The ambiguity I'm talking about here is with the dot. The original
version has "Stdio.read_file" as the first function called; for a
Python equivalent, imagine a string processing pipeline and having
"re.sub" in the middle of it. You can't take "re.sub" as the name of
an attribute on a string without some fiddling around that completely
destroys the point of data-flow syntax. So I cheated, and turned
everything into local (imported) names (adorning the ones that needed
it). This is a bad idea in Pike for the same reason it's a bad idea in
Python - you end up with a massively polluted global namespace.
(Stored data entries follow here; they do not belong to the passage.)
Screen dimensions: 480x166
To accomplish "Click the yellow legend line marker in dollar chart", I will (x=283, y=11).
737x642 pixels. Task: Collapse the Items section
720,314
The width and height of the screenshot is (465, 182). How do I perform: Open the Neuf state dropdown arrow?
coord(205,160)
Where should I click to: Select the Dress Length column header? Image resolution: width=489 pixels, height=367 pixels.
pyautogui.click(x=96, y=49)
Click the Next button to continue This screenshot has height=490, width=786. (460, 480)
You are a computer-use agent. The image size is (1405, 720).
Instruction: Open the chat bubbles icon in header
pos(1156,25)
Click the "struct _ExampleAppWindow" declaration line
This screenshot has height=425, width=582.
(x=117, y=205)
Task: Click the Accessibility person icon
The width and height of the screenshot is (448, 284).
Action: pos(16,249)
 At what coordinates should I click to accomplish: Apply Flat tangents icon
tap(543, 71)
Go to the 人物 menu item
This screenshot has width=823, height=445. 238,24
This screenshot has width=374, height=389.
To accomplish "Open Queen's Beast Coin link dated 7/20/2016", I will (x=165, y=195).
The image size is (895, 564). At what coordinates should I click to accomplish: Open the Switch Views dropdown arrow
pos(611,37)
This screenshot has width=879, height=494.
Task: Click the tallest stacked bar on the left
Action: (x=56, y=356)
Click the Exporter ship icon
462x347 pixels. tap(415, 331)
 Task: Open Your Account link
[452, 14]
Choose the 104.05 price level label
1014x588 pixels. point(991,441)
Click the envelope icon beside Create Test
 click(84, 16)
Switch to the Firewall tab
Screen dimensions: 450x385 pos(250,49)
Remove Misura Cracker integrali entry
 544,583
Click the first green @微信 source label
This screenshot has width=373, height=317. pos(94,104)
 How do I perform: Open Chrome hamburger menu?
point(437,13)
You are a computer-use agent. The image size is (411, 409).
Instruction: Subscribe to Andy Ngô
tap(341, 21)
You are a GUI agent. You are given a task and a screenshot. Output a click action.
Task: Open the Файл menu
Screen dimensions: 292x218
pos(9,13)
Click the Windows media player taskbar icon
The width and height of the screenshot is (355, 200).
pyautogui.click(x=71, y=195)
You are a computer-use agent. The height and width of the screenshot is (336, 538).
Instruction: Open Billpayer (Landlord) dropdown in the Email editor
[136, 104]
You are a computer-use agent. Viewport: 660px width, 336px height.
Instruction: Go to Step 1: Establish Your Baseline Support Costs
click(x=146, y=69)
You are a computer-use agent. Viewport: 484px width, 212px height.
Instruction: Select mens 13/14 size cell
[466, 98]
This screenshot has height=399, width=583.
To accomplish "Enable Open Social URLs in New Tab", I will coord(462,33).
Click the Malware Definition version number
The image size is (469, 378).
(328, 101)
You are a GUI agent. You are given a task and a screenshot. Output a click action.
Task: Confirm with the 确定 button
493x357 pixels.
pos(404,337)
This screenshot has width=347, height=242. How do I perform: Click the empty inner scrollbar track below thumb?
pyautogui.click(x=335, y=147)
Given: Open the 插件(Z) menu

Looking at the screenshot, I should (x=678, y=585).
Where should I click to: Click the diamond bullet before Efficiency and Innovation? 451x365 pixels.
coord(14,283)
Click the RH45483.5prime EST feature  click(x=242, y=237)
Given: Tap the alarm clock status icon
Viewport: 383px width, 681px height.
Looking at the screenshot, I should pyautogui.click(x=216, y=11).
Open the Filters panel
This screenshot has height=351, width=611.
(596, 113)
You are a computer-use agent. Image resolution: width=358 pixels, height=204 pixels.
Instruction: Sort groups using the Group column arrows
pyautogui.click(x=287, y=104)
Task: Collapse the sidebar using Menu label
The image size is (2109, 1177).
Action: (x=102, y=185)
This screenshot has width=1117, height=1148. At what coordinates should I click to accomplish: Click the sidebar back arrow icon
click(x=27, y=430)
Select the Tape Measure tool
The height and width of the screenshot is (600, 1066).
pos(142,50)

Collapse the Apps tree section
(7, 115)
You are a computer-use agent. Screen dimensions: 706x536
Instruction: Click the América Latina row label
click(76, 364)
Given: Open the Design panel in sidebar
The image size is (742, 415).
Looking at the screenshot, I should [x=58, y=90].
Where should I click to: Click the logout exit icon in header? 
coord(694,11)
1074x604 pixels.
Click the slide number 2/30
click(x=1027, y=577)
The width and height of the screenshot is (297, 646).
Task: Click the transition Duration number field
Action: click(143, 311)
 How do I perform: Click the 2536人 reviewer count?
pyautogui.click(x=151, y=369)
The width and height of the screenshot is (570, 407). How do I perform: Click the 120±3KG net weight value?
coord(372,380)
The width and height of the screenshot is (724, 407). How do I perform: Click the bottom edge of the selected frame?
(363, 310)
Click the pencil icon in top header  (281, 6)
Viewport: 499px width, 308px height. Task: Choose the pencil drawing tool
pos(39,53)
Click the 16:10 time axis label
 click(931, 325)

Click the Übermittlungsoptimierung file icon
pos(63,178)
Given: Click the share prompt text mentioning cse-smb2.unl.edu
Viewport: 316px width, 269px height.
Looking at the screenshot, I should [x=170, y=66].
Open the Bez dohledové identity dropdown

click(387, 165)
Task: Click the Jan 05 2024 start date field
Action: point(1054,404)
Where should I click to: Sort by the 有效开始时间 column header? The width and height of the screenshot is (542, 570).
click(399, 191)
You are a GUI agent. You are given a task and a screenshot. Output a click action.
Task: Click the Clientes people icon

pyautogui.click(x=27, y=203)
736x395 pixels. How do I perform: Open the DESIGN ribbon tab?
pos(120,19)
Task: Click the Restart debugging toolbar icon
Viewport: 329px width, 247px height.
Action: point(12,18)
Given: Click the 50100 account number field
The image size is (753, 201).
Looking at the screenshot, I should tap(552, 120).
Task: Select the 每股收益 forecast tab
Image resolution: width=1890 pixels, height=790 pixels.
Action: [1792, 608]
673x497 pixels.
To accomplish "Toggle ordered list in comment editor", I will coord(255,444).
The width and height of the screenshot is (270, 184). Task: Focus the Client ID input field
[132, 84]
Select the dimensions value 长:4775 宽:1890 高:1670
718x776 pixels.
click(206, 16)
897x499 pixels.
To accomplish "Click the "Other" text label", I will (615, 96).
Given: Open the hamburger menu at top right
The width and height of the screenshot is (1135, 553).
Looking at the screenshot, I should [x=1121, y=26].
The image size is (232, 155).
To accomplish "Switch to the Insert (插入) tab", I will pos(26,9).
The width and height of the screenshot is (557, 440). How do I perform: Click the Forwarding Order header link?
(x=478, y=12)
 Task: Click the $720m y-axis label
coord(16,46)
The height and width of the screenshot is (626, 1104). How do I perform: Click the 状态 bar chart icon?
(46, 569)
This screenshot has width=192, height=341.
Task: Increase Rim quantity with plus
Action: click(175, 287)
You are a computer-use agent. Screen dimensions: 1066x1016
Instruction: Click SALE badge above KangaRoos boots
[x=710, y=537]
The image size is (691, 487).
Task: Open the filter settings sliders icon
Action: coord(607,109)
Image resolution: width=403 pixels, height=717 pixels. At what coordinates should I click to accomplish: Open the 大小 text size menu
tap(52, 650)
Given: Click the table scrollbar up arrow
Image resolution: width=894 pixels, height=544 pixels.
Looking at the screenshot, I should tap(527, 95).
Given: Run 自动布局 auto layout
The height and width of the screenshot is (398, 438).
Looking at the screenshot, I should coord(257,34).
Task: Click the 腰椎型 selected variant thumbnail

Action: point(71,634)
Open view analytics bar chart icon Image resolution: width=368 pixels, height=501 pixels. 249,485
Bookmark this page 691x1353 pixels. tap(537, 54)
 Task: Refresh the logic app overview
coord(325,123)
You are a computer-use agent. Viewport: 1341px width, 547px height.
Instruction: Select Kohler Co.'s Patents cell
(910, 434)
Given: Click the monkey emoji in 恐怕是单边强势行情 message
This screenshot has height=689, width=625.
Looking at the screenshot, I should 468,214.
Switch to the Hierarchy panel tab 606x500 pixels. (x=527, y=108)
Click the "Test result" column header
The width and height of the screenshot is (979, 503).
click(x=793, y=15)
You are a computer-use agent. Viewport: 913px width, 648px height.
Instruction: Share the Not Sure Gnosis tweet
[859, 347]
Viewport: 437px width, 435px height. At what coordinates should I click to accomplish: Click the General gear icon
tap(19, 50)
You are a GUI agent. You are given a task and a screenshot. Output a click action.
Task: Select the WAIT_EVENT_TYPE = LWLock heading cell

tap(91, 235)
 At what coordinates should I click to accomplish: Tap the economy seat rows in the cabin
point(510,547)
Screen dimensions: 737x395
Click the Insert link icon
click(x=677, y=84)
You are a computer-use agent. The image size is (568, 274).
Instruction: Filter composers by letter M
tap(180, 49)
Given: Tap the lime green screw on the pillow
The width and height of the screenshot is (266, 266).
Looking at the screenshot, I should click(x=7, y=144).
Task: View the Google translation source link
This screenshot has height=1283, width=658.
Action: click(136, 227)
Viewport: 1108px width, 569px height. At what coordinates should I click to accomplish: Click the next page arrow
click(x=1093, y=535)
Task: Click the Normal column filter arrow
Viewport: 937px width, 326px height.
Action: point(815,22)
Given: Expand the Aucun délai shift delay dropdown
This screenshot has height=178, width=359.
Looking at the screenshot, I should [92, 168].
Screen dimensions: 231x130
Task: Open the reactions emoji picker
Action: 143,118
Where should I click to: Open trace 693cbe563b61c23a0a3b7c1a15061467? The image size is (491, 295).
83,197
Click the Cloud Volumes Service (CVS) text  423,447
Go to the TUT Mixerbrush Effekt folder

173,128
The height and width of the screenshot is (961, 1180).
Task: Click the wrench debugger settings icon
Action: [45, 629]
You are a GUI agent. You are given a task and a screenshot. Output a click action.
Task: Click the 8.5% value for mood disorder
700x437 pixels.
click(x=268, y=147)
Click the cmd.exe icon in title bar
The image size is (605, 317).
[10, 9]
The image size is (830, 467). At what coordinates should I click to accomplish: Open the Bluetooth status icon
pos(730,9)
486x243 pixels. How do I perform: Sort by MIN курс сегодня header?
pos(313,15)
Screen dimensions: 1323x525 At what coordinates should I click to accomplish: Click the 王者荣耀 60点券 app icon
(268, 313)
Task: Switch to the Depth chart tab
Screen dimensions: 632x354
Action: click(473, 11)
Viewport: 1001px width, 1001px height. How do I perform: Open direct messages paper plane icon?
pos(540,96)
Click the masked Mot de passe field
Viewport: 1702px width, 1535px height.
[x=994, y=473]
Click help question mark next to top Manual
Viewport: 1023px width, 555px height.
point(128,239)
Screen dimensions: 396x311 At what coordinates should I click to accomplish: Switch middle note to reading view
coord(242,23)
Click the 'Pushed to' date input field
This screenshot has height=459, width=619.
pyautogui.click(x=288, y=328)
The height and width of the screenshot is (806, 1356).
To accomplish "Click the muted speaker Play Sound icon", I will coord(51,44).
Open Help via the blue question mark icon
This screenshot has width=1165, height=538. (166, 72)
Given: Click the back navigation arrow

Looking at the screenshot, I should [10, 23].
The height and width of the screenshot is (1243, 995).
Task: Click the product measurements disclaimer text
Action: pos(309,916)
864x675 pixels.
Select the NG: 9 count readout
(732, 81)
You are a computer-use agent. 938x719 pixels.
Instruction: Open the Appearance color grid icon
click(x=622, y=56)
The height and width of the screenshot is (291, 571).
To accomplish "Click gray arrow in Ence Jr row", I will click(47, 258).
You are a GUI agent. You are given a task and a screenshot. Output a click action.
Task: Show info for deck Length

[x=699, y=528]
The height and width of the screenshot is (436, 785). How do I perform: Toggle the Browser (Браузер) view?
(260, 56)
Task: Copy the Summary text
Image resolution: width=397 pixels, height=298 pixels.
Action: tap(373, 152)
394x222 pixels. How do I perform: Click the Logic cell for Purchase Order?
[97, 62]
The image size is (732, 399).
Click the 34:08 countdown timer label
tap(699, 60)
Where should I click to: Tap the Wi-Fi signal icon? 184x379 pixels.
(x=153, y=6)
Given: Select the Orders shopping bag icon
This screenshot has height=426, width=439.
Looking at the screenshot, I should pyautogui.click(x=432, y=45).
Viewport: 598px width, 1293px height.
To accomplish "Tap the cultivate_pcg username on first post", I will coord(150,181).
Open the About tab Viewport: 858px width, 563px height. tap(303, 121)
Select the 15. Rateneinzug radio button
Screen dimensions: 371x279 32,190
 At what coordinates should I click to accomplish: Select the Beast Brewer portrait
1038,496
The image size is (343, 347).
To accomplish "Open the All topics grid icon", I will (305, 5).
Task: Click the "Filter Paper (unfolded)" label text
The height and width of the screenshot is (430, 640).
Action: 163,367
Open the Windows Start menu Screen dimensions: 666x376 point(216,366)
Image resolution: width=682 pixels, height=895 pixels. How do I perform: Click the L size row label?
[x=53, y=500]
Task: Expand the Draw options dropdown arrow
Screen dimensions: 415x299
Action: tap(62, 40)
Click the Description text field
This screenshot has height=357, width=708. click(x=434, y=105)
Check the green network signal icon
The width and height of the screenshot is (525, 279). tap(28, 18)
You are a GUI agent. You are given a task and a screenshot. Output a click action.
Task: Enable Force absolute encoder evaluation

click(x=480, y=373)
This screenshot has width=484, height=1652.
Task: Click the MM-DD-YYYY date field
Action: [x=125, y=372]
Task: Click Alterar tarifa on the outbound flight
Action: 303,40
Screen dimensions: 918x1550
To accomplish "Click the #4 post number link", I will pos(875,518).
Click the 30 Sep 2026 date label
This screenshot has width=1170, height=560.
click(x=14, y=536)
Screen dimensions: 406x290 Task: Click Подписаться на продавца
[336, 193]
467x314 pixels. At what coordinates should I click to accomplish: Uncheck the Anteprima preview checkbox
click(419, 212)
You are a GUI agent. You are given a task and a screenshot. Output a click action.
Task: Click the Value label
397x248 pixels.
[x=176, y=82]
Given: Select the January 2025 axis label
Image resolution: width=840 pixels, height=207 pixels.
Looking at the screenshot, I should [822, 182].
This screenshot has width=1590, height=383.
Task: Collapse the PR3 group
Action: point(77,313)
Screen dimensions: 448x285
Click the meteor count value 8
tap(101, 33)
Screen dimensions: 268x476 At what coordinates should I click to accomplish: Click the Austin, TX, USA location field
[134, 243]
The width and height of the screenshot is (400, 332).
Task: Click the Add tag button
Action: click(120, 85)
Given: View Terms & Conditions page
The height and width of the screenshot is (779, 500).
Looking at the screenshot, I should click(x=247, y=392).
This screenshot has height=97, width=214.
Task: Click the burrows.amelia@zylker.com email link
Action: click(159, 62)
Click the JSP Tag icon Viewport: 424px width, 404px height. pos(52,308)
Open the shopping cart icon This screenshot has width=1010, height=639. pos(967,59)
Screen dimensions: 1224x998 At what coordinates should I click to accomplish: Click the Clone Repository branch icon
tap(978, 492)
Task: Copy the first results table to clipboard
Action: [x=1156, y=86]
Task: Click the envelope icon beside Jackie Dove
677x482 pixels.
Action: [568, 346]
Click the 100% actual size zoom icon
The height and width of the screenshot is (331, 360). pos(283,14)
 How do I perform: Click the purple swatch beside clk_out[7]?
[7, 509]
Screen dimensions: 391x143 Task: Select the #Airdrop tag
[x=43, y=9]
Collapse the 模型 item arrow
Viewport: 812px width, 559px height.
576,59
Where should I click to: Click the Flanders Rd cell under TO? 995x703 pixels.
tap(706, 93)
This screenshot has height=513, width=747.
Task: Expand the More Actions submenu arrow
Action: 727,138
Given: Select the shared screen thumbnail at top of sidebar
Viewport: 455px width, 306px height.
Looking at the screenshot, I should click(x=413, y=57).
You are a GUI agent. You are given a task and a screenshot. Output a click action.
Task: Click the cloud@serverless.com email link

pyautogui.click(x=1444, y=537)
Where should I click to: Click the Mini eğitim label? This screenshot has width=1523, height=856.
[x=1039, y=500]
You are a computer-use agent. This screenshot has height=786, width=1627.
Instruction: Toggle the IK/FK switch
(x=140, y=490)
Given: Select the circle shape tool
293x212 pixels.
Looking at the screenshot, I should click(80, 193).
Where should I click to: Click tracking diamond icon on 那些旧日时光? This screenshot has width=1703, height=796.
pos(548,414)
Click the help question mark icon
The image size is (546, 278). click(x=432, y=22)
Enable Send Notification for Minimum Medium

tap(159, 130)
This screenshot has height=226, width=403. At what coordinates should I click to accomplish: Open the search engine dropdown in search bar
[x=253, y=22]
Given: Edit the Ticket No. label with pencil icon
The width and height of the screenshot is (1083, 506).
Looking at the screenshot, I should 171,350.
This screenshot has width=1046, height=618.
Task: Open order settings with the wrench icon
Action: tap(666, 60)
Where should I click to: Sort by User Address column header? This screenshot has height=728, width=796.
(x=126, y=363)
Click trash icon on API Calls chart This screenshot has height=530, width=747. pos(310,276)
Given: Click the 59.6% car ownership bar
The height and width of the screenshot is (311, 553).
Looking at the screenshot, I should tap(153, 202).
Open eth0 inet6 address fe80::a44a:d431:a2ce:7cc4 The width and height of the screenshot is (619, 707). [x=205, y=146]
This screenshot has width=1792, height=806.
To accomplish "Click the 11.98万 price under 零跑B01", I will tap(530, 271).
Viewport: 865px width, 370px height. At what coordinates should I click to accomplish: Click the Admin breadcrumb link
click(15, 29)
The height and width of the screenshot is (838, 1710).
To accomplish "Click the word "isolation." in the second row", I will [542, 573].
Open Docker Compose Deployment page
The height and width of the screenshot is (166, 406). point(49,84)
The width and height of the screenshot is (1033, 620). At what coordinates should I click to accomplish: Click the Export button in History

This could be solved, though, by having a completely different symbol
that means "the thing on my left is actually the first positional
parameter in the function call on my right", such as in your example:
> plus(1, 2) | divide(2)
This would be absolutely identical to:
divide(plus(1, 2), 2)
Maybe you could even make it so that:
plus(1, 2) x=| divide(y=2)
is equivalent to
divide(x=plus(1, 2), y=2)
for the sake of consistency, and to allow the pipeline to inject
something someplace other than the first argument.
I'm not sure whether it'd be as useful in practice, though. It would
depend partly on the exact syntax used. Obviously the pipe itself
can't be used as it already means bitwise or, and this needs to be
really REALLY clear about what's going on. But a data-flow notation
would be of value in theory, at least.